Abstract

Abstract Objective Anterior temporal lobectomy (ATL) surgery for epilepsy is commonly associated with post-surgical impairments in memory and language abilities, specifically episodic memory and confrontational naming. Less is known regarding outcomes of patients with atypical language dominance. Method Casey is a 19 year-old, ambidextrous, male with a history of remote symptomatic medically intractable focal epilepsy secondary to right inferior temporal encephalomalacia. Casey underwent right anterior temporal lobectomy and resection of mesial structures including part of the hippocampus. Results Casey’s pre-surgical neuropsychological evaluation revealed overall intellectual functioning in the average range with relative strengths in perceptual reasoning skills and weaknesses in attention, executive control, confrontational naming, and verbal fluency.
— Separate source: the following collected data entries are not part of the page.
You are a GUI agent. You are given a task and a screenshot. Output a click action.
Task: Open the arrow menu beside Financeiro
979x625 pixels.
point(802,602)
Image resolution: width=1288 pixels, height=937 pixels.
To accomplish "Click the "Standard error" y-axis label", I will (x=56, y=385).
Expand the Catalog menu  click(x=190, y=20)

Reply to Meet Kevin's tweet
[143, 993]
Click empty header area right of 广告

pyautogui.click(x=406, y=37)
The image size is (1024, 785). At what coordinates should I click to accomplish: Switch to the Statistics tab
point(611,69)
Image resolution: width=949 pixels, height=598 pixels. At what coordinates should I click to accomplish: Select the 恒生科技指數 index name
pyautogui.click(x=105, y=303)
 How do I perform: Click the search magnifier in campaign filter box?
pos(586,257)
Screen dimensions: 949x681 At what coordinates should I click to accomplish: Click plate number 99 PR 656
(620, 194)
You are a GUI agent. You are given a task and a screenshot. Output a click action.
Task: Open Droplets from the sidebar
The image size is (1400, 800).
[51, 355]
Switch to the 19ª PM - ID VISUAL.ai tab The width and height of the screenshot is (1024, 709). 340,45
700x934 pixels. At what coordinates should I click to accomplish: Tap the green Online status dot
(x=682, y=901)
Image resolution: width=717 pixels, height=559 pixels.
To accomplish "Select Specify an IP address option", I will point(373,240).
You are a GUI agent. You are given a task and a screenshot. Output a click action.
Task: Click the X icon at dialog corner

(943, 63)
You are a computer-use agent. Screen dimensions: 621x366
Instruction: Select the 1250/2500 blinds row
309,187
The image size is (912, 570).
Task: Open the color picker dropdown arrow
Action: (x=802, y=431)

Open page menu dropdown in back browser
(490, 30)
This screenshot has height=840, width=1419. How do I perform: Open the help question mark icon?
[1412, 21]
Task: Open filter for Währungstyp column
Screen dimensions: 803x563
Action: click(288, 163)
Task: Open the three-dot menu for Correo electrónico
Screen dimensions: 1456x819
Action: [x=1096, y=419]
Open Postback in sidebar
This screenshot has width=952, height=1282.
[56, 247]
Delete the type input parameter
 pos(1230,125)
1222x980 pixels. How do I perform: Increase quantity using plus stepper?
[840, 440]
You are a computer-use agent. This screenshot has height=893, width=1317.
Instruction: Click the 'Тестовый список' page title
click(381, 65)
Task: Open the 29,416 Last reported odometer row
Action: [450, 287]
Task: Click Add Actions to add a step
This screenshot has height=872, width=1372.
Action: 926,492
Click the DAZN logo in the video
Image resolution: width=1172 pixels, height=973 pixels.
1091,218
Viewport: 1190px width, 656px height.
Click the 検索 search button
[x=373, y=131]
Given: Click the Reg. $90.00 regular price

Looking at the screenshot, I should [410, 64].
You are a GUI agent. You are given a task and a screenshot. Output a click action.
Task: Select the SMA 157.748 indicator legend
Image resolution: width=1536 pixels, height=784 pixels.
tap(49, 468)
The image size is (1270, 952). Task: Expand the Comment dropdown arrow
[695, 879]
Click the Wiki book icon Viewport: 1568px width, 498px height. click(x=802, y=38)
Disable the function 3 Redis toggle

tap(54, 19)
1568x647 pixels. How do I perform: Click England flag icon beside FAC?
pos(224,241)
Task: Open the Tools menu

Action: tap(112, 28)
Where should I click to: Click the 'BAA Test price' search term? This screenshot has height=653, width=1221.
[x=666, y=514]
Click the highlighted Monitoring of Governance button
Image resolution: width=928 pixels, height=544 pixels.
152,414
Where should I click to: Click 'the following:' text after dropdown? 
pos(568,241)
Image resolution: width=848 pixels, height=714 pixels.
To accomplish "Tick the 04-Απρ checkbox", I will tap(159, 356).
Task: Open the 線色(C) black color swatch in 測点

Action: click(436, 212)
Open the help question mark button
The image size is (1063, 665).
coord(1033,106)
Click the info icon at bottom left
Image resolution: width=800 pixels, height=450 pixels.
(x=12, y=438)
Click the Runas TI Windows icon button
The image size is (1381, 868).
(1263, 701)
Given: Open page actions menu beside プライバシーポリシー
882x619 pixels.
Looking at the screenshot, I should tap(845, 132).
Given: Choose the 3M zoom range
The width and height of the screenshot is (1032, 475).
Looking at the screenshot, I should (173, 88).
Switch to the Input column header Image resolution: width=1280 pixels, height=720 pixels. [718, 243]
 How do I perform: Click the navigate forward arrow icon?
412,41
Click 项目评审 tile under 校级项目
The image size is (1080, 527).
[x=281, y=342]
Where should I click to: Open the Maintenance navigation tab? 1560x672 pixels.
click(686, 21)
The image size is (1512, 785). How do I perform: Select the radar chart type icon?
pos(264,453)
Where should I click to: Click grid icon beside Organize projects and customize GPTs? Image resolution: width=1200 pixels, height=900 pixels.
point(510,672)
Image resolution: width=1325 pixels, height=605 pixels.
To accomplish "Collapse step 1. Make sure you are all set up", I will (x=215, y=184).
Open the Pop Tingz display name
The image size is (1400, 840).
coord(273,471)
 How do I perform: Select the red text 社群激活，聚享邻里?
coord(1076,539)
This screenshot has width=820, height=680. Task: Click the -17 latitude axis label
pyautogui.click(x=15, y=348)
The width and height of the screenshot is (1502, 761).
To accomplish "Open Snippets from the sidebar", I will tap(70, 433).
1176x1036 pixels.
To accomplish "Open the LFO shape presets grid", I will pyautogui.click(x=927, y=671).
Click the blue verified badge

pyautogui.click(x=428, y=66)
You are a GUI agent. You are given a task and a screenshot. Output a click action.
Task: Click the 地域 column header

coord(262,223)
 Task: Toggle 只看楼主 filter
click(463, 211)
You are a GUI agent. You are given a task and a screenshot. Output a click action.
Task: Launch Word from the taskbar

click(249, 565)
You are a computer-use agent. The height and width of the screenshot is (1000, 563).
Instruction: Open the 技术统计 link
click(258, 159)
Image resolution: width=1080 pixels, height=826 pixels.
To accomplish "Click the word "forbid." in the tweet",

Casey’s pre-surgical cognitive profile and functional MRI were suggestive of bilateral language organization. At post-surgical evaluation, Casey demonstrated strong overall cognitive abilities, basic reading, visual–spatial skills, and visual memory, as well as notable improvements in his processing speed and visual-motor integration. He demonstrated significant improvement in verbal working memory, verbal fluency, and contextual verbal memory. Casey continued to show significant weaknesses in word finding, phonetic verbal fluency, and rote verbal learning and memory, and milder weaknesses in aspects of executive functioning. Casey continued to demonstrate mood difficulties. Conclusions The current case provides evidence of continued mild deficits in traditional dominant hemisphere skills including rote verbal memory and focal language abilities, in a patient with a history of mixed language dominance, following right hemisphere ATL surgery. This case further highlights the importance of pre-surgical neuropsychological evaluation and fMRI in patients undergoing right ATL surgery.